Director: Antonio Campos | 2h 18mins | Crime, Drama
A number of people between Ohio and West Virginia connect through acts of violence and religion. At the centre of it is Arvin Russell (Tom Holland), who just wants to protect those closest to him.
Campos’ newest Netflix feature is an uncomfortably dark film. It’s vignetted with numerous characters, struggling with violence in their own ways in the heartland of Ohio and West Virginia. While full of fantastic performances and some harrowing imagery, the problem with The Devil All The Time is that it struggles to find consistency while deciding whether it’s a series of vignettes, or a story of colliding individuals.
The film begins with a Sam Elliott-esque narration as he introduces us to the prologue of sorts, and to Willard Russell (Bill Skarsgaard), a soldier returning home from the War. He stops in a small diner before going home to his parents and ends up meeting the woman he wants to marry, despite his Mother’s insistence on him meeting a girl from Church. They move into together in a small house next to the woods, and have a son named Arvin, who becomes the main protagonist (of sorts) for the rest of the film. The end of Arvin’s childhood is one of desperate sacrifice and sadness, and without spoiling anything, let’s just say it sets the tone for the rest of the film.
Campos could have laid it out in a simple fashion, showing the violence with no real damnation, but he’s much more attentive to cause and effect.
The opening narration and foggy setting make this feel more like a fable, a story of morality and the extremities of American religion, how people’s choices and dedication lead down a path of violence and horror. Campos could have laid it out in a simple fashion, showing the violence with no real damnation, but he’s much more attentive to cause and effect. The violence and corruption are levelled out by a karma-like justice. This is probably the strongest aspect of the script, not being gratuitous for the sake of it but giving the nightmarish bloodshed genuine reason to be there.
Having said that though, there’s a problem with narrative balance. The film spends hefty amounts of it’s run time away from characters, including Arvin Russell, the supposed ‘protagonist’. Maybe it’s playing to the novelistic style of it’s stories origin, but too often the film feels chaptered with no real sense of what’s going on around the people on screen. Either the film has to commit to a vignetted style, or try to weave it’s story more delicately either of which would have improved the overall flow, allowing the movie to feel less jolting to it’s audience.
The film can find solace in quality performances though, especially from Tom Holland who has a certain rugged charisma, confidently changing his friendly neighbourhood Spiderman image to one of fragility and anger. He’s joined by Robert Pattinson, who’s been continuously showing how good he is in recent years with brave and intriguing performances. These two, as well as numerous character actors who never fail to impress, all handle the deep locality of it’s setting and people, and also handle the campier moments wonderfully.

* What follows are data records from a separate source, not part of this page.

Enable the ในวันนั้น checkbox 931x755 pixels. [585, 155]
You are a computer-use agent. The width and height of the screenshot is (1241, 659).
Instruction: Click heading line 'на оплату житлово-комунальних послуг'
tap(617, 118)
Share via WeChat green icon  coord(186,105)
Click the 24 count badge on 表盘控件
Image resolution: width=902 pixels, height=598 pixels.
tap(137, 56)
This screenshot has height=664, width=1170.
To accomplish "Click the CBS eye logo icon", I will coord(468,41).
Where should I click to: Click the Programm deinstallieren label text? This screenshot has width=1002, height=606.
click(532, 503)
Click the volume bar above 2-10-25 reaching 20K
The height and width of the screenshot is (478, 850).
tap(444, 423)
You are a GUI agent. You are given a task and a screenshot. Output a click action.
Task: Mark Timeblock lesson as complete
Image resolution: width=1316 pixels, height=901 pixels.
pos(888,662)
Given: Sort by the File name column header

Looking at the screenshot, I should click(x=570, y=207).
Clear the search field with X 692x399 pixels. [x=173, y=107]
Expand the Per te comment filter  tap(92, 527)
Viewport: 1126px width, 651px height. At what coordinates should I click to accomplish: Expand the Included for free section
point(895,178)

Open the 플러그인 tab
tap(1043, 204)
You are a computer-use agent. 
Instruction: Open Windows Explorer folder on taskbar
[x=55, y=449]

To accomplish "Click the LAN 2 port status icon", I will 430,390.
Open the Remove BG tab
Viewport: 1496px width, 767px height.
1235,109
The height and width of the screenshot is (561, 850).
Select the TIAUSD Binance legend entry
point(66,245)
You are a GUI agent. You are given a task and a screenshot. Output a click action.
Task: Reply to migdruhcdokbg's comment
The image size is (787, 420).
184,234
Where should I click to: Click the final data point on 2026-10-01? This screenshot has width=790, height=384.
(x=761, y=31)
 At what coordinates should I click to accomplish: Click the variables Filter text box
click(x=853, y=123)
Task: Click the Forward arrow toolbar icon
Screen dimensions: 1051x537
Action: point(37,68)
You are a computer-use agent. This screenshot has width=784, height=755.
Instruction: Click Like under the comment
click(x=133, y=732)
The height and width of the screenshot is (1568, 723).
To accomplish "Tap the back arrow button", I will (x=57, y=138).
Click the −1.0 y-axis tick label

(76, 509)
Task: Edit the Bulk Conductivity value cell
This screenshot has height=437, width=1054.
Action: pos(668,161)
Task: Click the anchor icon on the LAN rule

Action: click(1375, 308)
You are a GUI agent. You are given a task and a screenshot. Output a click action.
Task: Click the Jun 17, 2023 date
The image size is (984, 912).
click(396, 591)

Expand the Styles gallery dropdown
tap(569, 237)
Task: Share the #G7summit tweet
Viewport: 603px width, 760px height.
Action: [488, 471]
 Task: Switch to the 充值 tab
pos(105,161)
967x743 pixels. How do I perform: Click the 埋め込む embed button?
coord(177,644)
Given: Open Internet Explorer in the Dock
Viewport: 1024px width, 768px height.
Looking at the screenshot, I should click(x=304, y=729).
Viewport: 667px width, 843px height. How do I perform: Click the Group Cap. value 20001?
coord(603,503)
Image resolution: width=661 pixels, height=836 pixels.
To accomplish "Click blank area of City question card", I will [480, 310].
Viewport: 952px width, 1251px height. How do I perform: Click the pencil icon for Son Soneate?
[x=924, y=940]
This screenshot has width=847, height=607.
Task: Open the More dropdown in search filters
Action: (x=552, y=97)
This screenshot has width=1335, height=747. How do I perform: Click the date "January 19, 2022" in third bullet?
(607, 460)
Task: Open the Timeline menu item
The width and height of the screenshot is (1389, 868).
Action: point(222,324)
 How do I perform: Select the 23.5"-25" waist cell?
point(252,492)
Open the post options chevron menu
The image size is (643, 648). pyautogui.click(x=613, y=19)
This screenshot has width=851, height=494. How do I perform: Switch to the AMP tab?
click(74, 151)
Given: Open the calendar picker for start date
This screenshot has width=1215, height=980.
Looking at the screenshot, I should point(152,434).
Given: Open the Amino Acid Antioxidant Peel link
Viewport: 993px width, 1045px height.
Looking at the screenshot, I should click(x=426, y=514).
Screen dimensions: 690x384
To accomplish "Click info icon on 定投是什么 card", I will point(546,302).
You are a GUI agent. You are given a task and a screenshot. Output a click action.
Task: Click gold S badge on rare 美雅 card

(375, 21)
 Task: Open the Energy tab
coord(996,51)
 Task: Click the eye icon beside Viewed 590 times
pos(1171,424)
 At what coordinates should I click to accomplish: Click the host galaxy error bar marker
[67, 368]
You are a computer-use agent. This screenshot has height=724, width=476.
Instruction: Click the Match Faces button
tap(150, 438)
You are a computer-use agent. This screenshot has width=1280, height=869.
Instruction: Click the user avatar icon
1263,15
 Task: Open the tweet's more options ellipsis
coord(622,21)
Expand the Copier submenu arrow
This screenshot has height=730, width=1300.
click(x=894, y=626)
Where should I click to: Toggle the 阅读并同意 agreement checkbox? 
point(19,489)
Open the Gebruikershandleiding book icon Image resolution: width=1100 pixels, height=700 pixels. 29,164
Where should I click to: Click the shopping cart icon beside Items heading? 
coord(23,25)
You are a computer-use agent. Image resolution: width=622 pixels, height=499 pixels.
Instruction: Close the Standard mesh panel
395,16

The most important thing though is that Campos has delivered us a film that is brutally honest. It’s depiction of violence is earned through it’s religious extremities, and each character is performed wonderfully because of the actors conviction to the roles. It’s the novelistic style of film though, that unfortunately weighs down the final product. Maybe Campos should have prioritised the cinematic visual rather than honouring the book so vividly.